Extracted data entries:
============================================================

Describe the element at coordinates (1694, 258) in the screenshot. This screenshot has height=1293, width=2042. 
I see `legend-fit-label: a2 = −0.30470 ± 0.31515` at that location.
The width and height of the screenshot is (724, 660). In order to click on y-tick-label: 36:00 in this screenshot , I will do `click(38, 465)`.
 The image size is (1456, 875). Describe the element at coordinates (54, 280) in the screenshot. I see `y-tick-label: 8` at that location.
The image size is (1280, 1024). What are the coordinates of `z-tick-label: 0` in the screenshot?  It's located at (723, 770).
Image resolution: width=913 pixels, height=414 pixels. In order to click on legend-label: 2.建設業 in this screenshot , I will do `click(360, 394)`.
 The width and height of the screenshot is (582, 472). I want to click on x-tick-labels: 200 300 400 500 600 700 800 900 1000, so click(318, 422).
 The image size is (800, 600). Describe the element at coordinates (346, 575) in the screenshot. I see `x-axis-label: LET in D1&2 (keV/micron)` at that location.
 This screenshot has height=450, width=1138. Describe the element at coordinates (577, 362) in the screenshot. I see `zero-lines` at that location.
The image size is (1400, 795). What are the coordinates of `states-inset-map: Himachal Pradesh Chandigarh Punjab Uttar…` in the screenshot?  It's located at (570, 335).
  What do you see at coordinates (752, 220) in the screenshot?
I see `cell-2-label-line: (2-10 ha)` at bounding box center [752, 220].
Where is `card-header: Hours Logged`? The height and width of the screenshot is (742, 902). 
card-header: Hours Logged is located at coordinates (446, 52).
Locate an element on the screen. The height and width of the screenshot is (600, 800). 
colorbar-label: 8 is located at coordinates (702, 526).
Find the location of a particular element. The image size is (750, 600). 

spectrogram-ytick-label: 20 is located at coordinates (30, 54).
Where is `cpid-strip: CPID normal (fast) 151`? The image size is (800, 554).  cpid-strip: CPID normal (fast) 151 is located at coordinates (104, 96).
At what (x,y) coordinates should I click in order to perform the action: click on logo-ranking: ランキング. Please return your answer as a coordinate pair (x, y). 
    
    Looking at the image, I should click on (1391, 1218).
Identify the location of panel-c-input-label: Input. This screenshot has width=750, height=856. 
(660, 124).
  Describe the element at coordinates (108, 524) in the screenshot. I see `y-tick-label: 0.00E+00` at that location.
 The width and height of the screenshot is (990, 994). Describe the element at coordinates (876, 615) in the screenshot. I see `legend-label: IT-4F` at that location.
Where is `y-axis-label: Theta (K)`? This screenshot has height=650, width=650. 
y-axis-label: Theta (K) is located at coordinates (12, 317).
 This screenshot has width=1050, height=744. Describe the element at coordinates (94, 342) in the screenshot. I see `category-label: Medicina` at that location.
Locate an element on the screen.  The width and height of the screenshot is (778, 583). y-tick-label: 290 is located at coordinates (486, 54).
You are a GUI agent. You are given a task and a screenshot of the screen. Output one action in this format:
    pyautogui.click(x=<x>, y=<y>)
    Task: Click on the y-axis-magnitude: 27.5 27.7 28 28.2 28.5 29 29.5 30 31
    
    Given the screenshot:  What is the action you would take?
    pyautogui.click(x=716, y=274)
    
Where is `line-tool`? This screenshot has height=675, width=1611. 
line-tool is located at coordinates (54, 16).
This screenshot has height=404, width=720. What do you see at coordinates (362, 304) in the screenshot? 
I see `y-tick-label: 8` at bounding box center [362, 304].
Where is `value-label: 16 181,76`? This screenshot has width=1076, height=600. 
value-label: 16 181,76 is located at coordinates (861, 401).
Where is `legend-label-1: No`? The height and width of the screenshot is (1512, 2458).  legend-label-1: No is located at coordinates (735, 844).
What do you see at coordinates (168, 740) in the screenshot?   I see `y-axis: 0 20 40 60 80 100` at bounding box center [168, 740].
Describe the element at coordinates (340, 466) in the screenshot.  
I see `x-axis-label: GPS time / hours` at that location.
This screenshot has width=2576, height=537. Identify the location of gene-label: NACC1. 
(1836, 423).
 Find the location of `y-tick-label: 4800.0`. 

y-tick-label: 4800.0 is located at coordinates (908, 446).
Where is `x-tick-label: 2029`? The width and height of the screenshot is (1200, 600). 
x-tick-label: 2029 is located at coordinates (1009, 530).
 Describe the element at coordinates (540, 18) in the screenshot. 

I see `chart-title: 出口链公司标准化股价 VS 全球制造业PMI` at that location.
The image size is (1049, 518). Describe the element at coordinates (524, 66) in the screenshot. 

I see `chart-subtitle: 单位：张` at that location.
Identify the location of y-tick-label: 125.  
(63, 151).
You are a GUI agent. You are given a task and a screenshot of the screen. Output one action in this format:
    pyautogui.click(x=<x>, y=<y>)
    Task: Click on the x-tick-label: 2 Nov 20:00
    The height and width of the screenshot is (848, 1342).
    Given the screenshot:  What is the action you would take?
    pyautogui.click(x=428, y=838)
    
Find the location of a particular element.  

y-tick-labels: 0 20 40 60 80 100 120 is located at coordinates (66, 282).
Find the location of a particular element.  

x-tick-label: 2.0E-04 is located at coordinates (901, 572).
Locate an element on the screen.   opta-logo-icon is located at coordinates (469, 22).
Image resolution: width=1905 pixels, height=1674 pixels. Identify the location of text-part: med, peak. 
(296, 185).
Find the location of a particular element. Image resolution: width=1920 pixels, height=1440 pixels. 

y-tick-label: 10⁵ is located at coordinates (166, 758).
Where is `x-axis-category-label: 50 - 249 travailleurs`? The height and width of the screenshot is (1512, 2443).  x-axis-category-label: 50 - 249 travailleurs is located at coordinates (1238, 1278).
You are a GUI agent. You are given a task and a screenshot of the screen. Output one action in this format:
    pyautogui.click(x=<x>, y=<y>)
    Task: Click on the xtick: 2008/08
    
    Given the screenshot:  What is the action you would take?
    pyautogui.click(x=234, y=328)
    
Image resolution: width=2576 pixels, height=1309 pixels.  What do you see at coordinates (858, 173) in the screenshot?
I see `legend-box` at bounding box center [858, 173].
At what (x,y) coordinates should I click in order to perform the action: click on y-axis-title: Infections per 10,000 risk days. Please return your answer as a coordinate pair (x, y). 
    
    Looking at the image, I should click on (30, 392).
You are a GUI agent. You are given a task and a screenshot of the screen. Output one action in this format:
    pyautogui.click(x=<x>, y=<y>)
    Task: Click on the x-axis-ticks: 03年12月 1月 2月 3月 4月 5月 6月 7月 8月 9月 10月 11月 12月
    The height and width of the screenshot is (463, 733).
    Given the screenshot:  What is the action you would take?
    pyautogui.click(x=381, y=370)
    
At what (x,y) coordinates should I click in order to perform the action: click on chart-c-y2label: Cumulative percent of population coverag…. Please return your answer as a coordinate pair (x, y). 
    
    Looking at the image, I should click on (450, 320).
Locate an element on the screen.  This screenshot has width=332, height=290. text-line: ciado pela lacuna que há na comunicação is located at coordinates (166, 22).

============================================================

Reproduce the records above with every "Locate an element on the screen" swapped for "Find an element on the screen", leaving everything else unchanged.

Describe the element at coordinates (1694, 258) in the screenshot. This screenshot has height=1293, width=2042. 
I see `legend-fit-label: a2 = −0.30470 ± 0.31515` at that location.
The width and height of the screenshot is (724, 660). In order to click on y-tick-label: 36:00 in this screenshot , I will do `click(38, 465)`.
 The image size is (1456, 875). Describe the element at coordinates (54, 280) in the screenshot. I see `y-tick-label: 8` at that location.
The image size is (1280, 1024). What are the coordinates of `z-tick-label: 0` in the screenshot?  It's located at (723, 770).
Image resolution: width=913 pixels, height=414 pixels. In order to click on legend-label: 2.建設業 in this screenshot , I will do `click(360, 394)`.
 The width and height of the screenshot is (582, 472). I want to click on x-tick-labels: 200 300 400 500 600 700 800 900 1000, so click(318, 422).
 The image size is (800, 600). Describe the element at coordinates (346, 575) in the screenshot. I see `x-axis-label: LET in D1&2 (keV/micron)` at that location.
 This screenshot has height=450, width=1138. Describe the element at coordinates (577, 362) in the screenshot. I see `zero-lines` at that location.
The image size is (1400, 795). What are the coordinates of `states-inset-map: Himachal Pradesh Chandigarh Punjab Uttar…` in the screenshot?  It's located at (570, 335).
  What do you see at coordinates (752, 220) in the screenshot?
I see `cell-2-label-line: (2-10 ha)` at bounding box center [752, 220].
Where is `card-header: Hours Logged`? The height and width of the screenshot is (742, 902). 
card-header: Hours Logged is located at coordinates (446, 52).
Find an element on the screen. The height and width of the screenshot is (600, 800). 
colorbar-label: 8 is located at coordinates (702, 526).
Find the location of a particular element. The image size is (750, 600). 

spectrogram-ytick-label: 20 is located at coordinates (30, 54).
Where is `cpid-strip: CPID normal (fast) 151`? The image size is (800, 554).  cpid-strip: CPID normal (fast) 151 is located at coordinates (104, 96).
At what (x,y) coordinates should I click in order to perform the action: click on logo-ranking: ランキング. Please return your answer as a coordinate pair (x, y). 
    
    Looking at the image, I should click on (1391, 1218).
Identify the location of panel-c-input-label: Input. This screenshot has width=750, height=856. 
(660, 124).
  Describe the element at coordinates (108, 524) in the screenshot. I see `y-tick-label: 0.00E+00` at that location.
 The width and height of the screenshot is (990, 994). Describe the element at coordinates (876, 615) in the screenshot. I see `legend-label: IT-4F` at that location.
Where is `y-axis-label: Theta (K)`? This screenshot has height=650, width=650. 
y-axis-label: Theta (K) is located at coordinates (12, 317).
 This screenshot has width=1050, height=744. Describe the element at coordinates (94, 342) in the screenshot. I see `category-label: Medicina` at that location.
Find an element on the screen.  The width and height of the screenshot is (778, 583). y-tick-label: 290 is located at coordinates (486, 54).
You are a GUI agent. You are given a task and a screenshot of the screen. Output one action in this format:
    pyautogui.click(x=<x>, y=<y>)
    Task: Click on the y-axis-magnitude: 27.5 27.7 28 28.2 28.5 29 29.5 30 31
    
    Given the screenshot:  What is the action you would take?
    pyautogui.click(x=716, y=274)
    
Where is `line-tool`? This screenshot has height=675, width=1611. 
line-tool is located at coordinates (54, 16).
This screenshot has height=404, width=720. What do you see at coordinates (362, 304) in the screenshot? 
I see `y-tick-label: 8` at bounding box center [362, 304].
Where is `value-label: 16 181,76`? This screenshot has width=1076, height=600. 
value-label: 16 181,76 is located at coordinates (861, 401).
Where is `legend-label-1: No`? The height and width of the screenshot is (1512, 2458).  legend-label-1: No is located at coordinates (735, 844).
What do you see at coordinates (168, 740) in the screenshot?   I see `y-axis: 0 20 40 60 80 100` at bounding box center [168, 740].
Describe the element at coordinates (340, 466) in the screenshot.  
I see `x-axis-label: GPS time / hours` at that location.
This screenshot has width=2576, height=537. Identify the location of gene-label: NACC1. 
(1836, 423).
 Find the location of `y-tick-label: 4800.0`. 

y-tick-label: 4800.0 is located at coordinates (908, 446).
Where is `x-tick-label: 2029`? The width and height of the screenshot is (1200, 600). 
x-tick-label: 2029 is located at coordinates (1009, 530).
 Describe the element at coordinates (540, 18) in the screenshot. 

I see `chart-title: 出口链公司标准化股价 VS 全球制造业PMI` at that location.
The image size is (1049, 518). Describe the element at coordinates (524, 66) in the screenshot. 

I see `chart-subtitle: 单位：张` at that location.
Identify the location of y-tick-label: 125.  
(63, 151).
You are a GUI agent. You are given a task and a screenshot of the screen. Output one action in this format:
    pyautogui.click(x=<x>, y=<y>)
    Task: Click on the x-tick-label: 2 Nov 20:00
    The height and width of the screenshot is (848, 1342).
    Given the screenshot:  What is the action you would take?
    pyautogui.click(x=428, y=838)
    
Find the location of a particular element.  

y-tick-labels: 0 20 40 60 80 100 120 is located at coordinates (66, 282).
Find the location of a particular element.  

x-tick-label: 2.0E-04 is located at coordinates (901, 572).
Find an element on the screen.   opta-logo-icon is located at coordinates (469, 22).
Image resolution: width=1905 pixels, height=1674 pixels. Identify the location of text-part: med, peak. 
(296, 185).
Find the location of a particular element. Image resolution: width=1920 pixels, height=1440 pixels. 

y-tick-label: 10⁵ is located at coordinates (166, 758).
Where is `x-axis-category-label: 50 - 249 travailleurs`? The height and width of the screenshot is (1512, 2443).  x-axis-category-label: 50 - 249 travailleurs is located at coordinates (1238, 1278).
You are a GUI agent. You are given a task and a screenshot of the screen. Output one action in this format:
    pyautogui.click(x=<x>, y=<y>)
    Task: Click on the xtick: 2008/08
    
    Given the screenshot:  What is the action you would take?
    pyautogui.click(x=234, y=328)
    
Image resolution: width=2576 pixels, height=1309 pixels.  What do you see at coordinates (858, 173) in the screenshot?
I see `legend-box` at bounding box center [858, 173].
At what (x,y) coordinates should I click in order to perform the action: click on y-axis-title: Infections per 10,000 risk days. Please return your answer as a coordinate pair (x, y). 
    
    Looking at the image, I should click on (30, 392).
You are a GUI agent. You are given a task and a screenshot of the screen. Output one action in this format:
    pyautogui.click(x=<x>, y=<y>)
    Task: Click on the x-axis-ticks: 03年12月 1月 2月 3月 4月 5月 6月 7月 8月 9月 10月 11月 12月
    The height and width of the screenshot is (463, 733).
    Given the screenshot:  What is the action you would take?
    pyautogui.click(x=381, y=370)
    
At what (x,y) coordinates should I click in order to perform the action: click on chart-c-y2label: Cumulative percent of population coverag…. Please return your answer as a coordinate pair (x, y). 
    
    Looking at the image, I should click on (450, 320).
Find an element on the screen.  This screenshot has width=332, height=290. text-line: ciado pela lacuna que há na comunicação is located at coordinates (166, 22).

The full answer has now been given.